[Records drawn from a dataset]
-- Opening Marker --

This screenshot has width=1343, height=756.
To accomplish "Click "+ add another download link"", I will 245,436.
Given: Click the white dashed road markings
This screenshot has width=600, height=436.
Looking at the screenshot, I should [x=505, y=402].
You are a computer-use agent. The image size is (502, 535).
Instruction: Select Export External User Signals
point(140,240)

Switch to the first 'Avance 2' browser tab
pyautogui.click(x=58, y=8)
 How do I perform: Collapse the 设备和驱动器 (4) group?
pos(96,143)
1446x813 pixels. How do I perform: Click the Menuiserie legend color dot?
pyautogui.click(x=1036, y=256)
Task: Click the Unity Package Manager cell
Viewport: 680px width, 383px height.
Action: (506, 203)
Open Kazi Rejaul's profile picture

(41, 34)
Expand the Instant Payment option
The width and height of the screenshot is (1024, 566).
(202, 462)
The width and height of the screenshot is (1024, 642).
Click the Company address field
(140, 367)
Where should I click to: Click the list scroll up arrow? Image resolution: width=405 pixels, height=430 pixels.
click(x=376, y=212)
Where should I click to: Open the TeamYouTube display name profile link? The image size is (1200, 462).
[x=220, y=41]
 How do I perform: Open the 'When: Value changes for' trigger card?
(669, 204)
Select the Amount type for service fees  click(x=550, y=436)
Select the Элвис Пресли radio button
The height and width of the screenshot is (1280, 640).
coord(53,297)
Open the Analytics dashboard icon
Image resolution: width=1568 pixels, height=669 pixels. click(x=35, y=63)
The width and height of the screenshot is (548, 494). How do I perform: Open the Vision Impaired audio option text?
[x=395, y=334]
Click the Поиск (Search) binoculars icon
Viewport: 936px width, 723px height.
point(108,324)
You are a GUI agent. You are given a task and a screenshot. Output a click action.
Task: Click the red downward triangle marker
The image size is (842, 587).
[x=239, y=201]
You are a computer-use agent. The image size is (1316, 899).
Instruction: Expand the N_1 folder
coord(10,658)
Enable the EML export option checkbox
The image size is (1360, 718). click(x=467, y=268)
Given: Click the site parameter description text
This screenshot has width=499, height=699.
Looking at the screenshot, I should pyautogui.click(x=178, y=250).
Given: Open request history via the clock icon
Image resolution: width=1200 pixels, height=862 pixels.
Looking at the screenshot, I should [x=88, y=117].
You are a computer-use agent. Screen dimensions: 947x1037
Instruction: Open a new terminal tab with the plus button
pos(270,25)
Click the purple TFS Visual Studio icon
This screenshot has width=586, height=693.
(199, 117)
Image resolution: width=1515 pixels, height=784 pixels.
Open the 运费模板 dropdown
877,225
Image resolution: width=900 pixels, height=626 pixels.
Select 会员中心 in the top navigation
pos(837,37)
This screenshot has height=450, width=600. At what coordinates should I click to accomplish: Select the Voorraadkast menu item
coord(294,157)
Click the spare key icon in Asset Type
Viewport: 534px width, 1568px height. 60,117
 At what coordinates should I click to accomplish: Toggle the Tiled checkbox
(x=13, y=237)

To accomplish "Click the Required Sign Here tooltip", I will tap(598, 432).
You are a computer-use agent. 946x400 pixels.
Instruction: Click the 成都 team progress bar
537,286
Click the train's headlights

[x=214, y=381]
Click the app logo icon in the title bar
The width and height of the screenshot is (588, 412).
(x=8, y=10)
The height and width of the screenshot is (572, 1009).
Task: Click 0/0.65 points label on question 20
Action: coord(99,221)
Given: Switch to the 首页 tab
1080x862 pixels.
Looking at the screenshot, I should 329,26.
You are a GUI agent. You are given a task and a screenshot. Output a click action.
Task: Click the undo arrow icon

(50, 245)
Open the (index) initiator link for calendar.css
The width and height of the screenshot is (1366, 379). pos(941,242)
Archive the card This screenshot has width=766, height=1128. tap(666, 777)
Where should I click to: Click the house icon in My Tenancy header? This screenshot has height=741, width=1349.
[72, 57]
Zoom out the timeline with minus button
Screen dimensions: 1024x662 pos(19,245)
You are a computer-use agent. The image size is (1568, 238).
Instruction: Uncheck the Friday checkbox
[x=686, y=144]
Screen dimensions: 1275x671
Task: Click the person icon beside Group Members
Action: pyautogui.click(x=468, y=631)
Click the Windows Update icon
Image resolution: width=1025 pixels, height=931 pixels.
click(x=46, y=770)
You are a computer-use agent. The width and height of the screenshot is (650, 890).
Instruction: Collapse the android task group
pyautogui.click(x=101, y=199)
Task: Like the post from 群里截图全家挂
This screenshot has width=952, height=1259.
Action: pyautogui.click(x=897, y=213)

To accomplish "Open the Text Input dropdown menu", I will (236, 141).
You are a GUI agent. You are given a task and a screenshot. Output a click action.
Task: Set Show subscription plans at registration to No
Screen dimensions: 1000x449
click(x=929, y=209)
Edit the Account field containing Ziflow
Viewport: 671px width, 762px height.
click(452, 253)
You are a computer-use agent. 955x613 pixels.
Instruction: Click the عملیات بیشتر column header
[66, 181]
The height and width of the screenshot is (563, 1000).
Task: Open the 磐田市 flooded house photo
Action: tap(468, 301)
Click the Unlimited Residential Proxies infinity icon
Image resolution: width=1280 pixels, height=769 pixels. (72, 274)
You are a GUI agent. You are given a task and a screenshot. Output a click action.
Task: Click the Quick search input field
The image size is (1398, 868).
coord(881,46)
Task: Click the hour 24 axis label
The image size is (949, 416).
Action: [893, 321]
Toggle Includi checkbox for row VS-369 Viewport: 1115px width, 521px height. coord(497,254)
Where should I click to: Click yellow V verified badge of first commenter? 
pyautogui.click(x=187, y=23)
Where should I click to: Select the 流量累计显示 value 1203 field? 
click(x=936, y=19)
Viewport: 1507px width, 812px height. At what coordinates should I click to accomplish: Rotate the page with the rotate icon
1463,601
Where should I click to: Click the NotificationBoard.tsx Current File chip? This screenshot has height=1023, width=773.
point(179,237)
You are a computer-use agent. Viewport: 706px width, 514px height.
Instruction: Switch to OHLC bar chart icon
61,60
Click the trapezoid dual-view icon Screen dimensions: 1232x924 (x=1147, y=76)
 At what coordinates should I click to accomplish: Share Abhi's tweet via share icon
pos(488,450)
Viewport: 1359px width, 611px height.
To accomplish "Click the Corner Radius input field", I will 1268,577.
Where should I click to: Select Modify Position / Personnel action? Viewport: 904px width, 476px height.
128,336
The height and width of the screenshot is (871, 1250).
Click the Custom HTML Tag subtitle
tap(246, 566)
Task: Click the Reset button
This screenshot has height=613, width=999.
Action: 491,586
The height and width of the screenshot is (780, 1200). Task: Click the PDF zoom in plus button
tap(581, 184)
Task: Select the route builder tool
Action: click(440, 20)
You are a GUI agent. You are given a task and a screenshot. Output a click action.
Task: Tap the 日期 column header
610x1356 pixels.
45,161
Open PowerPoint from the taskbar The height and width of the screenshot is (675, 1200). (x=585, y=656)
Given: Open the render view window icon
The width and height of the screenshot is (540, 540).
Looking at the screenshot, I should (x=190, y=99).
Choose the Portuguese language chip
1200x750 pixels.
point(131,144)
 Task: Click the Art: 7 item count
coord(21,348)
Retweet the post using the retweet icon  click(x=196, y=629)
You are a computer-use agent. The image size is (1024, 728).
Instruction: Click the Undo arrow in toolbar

-- Closing Marker --

**Task brief**
Emit only the final stretch of the records: the line containing "Given: Open the render view window icon" through the end, each line exactly as it stands.

**Response to the task**
Given: Open the render view window icon
The width and height of the screenshot is (540, 540).
Looking at the screenshot, I should (x=190, y=99).
Choose the Portuguese language chip
1200x750 pixels.
point(131,144)
 Task: Click the Art: 7 item count
coord(21,348)
Retweet the post using the retweet icon  click(x=196, y=629)
You are a computer-use agent. The image size is (1024, 728).
Instruction: Click the Undo arrow in toolbar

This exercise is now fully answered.